Ahh Bayram ah. Sen çok kötü bir zamanda geldin bizi ziyaret ettin. 

Bak şimdi de 14 Mayıs'ta ülkemizde seçim var. Biz şimdi bu şartlarda seçimi mi düşünelim, yoksa geçimi mi?

Birisi diyor, ben yıllardır iktidardayım, köprüler, yollar, hava alanları, hastaneler yaptım. Bak doğal gazı da buldum. İhalar, sihalar, gemiler, otomobiller yaptım. Uzaya çıktım. Daha ne istiyorsunuz. 

Acı soğan, peynir, zeytin, et, sebze, meyve, dolar, molar arttı, arttı da ben mi yaptım. Dış güçler yapıyor. Pandomi geldi, deprem oldu, yağmurlar yağdı, fırtınalar koptu. Ne yapabilirim. Elimden geleni yapıyorum, verin bana bir 5 yıl daha, düzelteyim ülkeyi. 

Olmaz diyor, bir başkaları. Olmaz, yeter senin iktidarın. Biz geleceğiz devleti yönetmeye. Ülkeye bolluk, bereket getireceğiz. Demokrasi, hak, hukuk getireceğiz. Çocuklar aç girmeyecek yatağa. Yıkılan binalar yapılacak, halkımın cebi para dolacak, üretim artacak, her şey güzel olacak. 

Bayram, görüyorsun değil mi neler çektiğimizi. Biz yaşam mücadelesi verirken, bizi idare etmek isteyenler, birbirlerine bağırıyorlar, bazen kızıyorlar, ağıza gelmedik sözler sarf ediyorlar, sen gideceksin, ben geleceğim, hayır ben gitmeyeceğim, sizler beceremezsiniz, ben devleti yönetmeye devam edeceğim, kavgası içerisinde yaşarken, Bayram bizler baklava değil, şekere soğana muhtaç, ya sabır deyip kuru kuru büyüklerimizin ellerini öperek, bayram seni kutlamaya çalışıyoruz. 

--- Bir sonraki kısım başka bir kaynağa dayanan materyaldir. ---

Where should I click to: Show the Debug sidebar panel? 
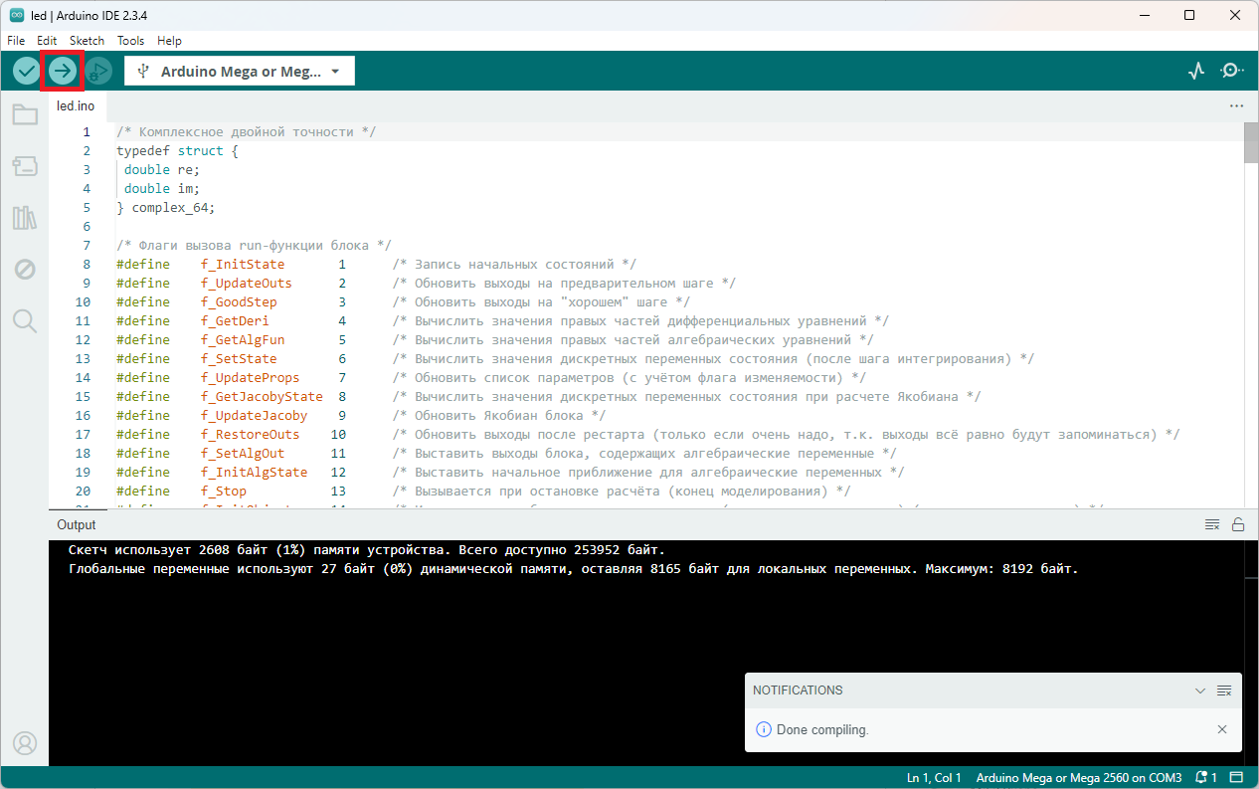(x=25, y=269)
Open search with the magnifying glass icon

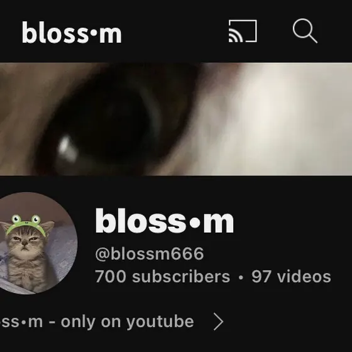click(x=305, y=31)
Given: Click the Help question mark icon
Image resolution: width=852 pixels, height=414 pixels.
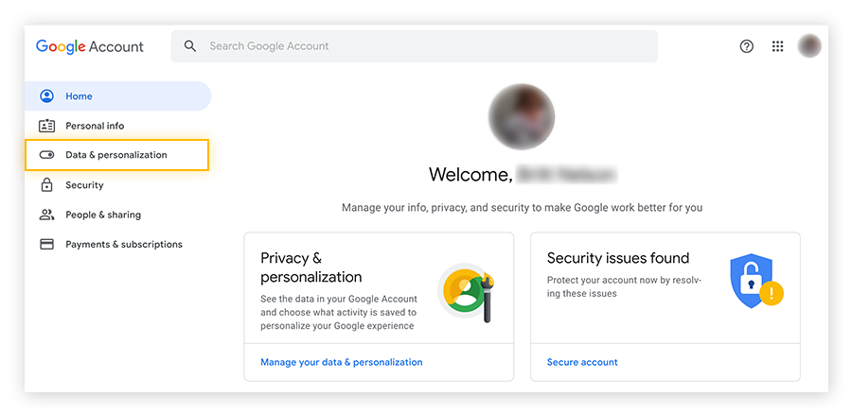Looking at the screenshot, I should click(x=747, y=46).
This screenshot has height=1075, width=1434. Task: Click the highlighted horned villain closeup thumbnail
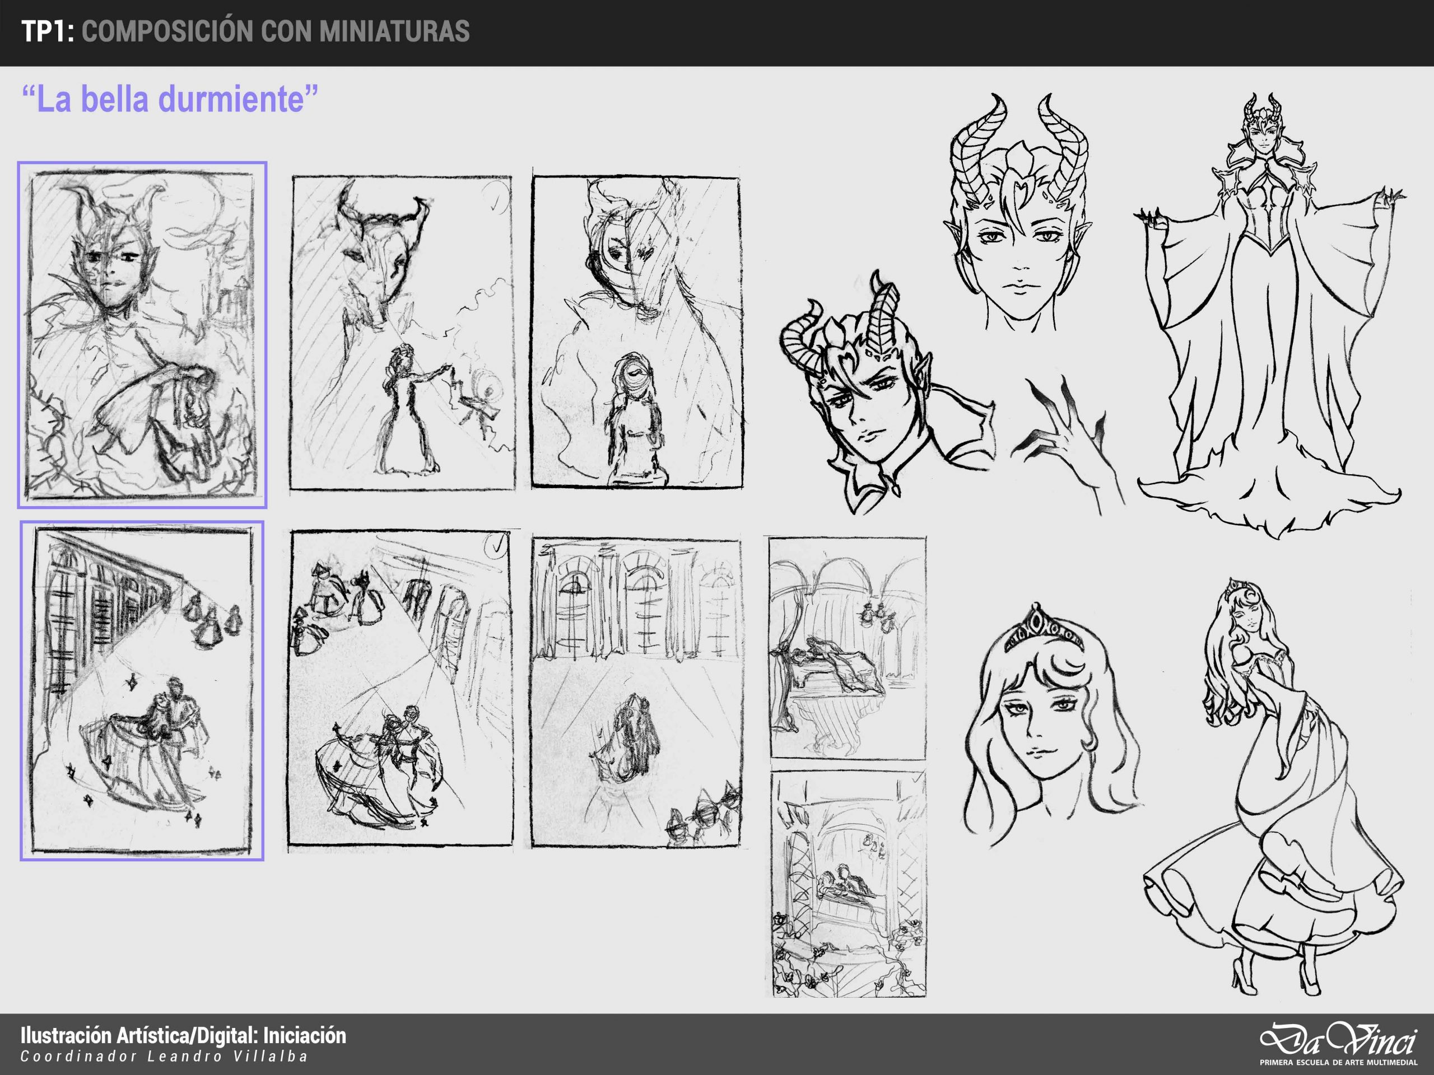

Olsun be Bayram. Bizler Devletimize bağlıyız, her ne kadar ülkemize gelen Suriyeliler, Afganlılar, Araplar, maraplar, onlar, bunlar kadar rahat olmasak ta, ne yapalım, Devletimiz sağ olsun. 

Bekleyelim 14 Mayıs'ı. Cumhuriyetimizin 100.cü yılında neler yaşayacağız, daha neler göreceğiz bekleyelim sabırla. Bayram sen hiç bitmeyeceksin. İki ay sonra tekrar geleceksin. Belki o zaman geldiğinde  yüzümüz güler. Ne dersin? Senin de umudun var mı, güler mi yüzümüz!

Gene de umutlar yitirilmesin. Bayramlar kutlansın. Devletimiz sağ olsun. Bayrağımız gönderden inmesin, ezanlar minarelerden susmasın, ülkemiz felaketler yaşamasın, her şey güzel olacak inşallah.

Bayramınız kutlu, yaşamınız mutlu olsun sevgili okurlar.